1. ¹Division of Preventive and Genetic Medicine, Thomas Jefferson University, Philadelphia, Pennsylvania, USA
2. ²University of Michigan Comprehensive Cancer Center, Ann Arbor, Michigan, USA
3. ³CATX Inc., Ann Arbor, Michigan, USA
4. ⁴Department of Chemistry, Hamline University, St Paul, Minnesota, USA

Correspondence: BM Boman, (Bruce.boman@mail.tju.edu)

Abstract

As cancer stem cells (SCs) drive tumor growth, it is only through the elimination of those cancer SCs that a pharmacologic cure can be attained. To study ways to develop drugs that target cancer SC, we investigated changes in cellular mechanisms and kinetics that occur in SC populations during colorectal cancer (CRC) development.
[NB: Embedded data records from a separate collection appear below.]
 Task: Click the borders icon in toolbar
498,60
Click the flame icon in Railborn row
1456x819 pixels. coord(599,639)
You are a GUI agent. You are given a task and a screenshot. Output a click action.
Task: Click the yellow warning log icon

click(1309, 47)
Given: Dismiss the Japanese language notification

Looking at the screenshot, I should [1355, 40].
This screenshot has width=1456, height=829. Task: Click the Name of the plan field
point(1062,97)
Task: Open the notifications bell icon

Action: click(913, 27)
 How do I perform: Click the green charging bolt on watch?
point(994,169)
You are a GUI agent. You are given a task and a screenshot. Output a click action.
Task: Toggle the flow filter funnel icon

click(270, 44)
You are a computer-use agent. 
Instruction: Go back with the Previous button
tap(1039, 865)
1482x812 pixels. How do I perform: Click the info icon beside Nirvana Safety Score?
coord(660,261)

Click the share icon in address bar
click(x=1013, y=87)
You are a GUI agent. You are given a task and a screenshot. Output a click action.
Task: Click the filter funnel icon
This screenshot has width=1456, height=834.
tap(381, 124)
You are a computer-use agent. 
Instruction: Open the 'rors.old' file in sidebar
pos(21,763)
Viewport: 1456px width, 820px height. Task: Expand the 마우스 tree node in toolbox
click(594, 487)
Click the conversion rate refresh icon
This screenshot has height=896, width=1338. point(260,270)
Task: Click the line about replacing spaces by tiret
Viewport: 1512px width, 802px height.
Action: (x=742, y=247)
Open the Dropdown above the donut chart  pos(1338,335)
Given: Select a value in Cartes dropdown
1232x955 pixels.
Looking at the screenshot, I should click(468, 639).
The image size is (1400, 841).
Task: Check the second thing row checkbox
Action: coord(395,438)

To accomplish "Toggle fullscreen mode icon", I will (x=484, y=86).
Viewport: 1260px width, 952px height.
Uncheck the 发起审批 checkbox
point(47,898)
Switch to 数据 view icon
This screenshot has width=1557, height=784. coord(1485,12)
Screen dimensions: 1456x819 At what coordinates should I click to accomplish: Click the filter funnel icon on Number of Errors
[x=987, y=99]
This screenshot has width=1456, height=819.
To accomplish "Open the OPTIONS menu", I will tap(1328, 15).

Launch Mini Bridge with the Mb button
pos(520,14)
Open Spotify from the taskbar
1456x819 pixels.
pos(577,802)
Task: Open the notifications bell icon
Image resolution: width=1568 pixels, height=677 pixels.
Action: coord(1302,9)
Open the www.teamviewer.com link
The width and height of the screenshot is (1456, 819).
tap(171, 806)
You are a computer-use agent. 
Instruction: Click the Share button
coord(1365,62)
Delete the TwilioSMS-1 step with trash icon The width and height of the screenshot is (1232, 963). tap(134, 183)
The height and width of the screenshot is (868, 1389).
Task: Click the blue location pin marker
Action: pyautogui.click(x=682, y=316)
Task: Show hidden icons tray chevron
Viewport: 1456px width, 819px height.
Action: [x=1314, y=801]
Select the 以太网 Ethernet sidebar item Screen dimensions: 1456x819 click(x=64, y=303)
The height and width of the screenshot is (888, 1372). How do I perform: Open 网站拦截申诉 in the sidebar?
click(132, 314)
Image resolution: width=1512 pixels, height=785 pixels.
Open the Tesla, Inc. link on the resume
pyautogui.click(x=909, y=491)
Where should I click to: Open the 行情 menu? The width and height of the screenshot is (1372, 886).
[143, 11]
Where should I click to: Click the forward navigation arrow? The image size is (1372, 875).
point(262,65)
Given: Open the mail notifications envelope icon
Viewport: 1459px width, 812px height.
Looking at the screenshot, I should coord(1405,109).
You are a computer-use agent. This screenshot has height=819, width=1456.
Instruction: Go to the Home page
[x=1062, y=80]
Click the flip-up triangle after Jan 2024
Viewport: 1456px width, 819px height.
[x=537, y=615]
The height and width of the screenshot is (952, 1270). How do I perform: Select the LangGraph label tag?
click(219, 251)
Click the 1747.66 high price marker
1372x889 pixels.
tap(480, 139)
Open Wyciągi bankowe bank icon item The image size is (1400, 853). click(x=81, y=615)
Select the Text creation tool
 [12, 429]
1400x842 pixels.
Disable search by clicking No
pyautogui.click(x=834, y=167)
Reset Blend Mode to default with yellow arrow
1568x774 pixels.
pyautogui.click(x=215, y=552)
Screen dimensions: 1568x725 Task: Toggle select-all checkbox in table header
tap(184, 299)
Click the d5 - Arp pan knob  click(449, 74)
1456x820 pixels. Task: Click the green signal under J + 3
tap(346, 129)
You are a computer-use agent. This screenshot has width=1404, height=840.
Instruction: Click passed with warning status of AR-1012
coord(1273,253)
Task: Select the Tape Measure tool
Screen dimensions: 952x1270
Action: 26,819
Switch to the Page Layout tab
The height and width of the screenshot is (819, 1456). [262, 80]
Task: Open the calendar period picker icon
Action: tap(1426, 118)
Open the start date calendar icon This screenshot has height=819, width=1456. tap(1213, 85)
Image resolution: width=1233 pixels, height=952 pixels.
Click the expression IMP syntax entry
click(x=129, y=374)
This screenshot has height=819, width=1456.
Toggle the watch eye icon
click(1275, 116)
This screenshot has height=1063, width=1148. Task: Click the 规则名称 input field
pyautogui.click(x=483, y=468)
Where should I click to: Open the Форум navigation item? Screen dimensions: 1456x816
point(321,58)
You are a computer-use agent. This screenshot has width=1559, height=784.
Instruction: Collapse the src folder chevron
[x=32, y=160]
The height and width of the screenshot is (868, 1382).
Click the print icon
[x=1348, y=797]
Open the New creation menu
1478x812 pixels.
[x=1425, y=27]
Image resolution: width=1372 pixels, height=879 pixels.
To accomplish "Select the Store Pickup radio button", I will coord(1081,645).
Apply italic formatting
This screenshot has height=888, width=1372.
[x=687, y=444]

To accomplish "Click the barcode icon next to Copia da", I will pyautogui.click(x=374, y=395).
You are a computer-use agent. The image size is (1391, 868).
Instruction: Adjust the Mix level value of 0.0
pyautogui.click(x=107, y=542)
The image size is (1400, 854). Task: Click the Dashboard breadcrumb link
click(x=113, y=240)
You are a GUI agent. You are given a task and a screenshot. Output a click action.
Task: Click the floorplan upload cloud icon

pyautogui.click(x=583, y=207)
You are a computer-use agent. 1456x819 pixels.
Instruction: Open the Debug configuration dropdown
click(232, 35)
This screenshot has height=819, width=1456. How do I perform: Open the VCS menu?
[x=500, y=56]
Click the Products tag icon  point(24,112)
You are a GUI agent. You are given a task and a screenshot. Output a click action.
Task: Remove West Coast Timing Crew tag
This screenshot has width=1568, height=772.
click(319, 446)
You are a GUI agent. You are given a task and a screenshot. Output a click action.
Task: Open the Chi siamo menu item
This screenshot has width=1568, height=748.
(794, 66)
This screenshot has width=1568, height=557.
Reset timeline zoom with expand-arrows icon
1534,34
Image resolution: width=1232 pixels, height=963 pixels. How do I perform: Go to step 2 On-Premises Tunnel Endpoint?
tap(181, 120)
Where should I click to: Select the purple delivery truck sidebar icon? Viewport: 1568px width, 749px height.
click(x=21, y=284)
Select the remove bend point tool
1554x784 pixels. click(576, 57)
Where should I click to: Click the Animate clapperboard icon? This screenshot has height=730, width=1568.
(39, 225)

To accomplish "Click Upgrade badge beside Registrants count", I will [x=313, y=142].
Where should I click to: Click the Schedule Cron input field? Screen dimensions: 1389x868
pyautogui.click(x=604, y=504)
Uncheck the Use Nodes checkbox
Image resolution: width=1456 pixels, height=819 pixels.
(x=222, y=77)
We used computer modeling to determine which changes could give rise to exponential increases in both SC and non-SC populations in CRC. Our results show that the only mechanism that can explain how these subpopulations increase exponentially in CRC development involves an increase in symmetric SC cell division. This finding suggests that any systemic therapies designed to effectively treat CRC and other cancers must act to control or eliminate symmetrical cancer SC division in tumors, while minimally affecting normal SC division in non-tumor tissues.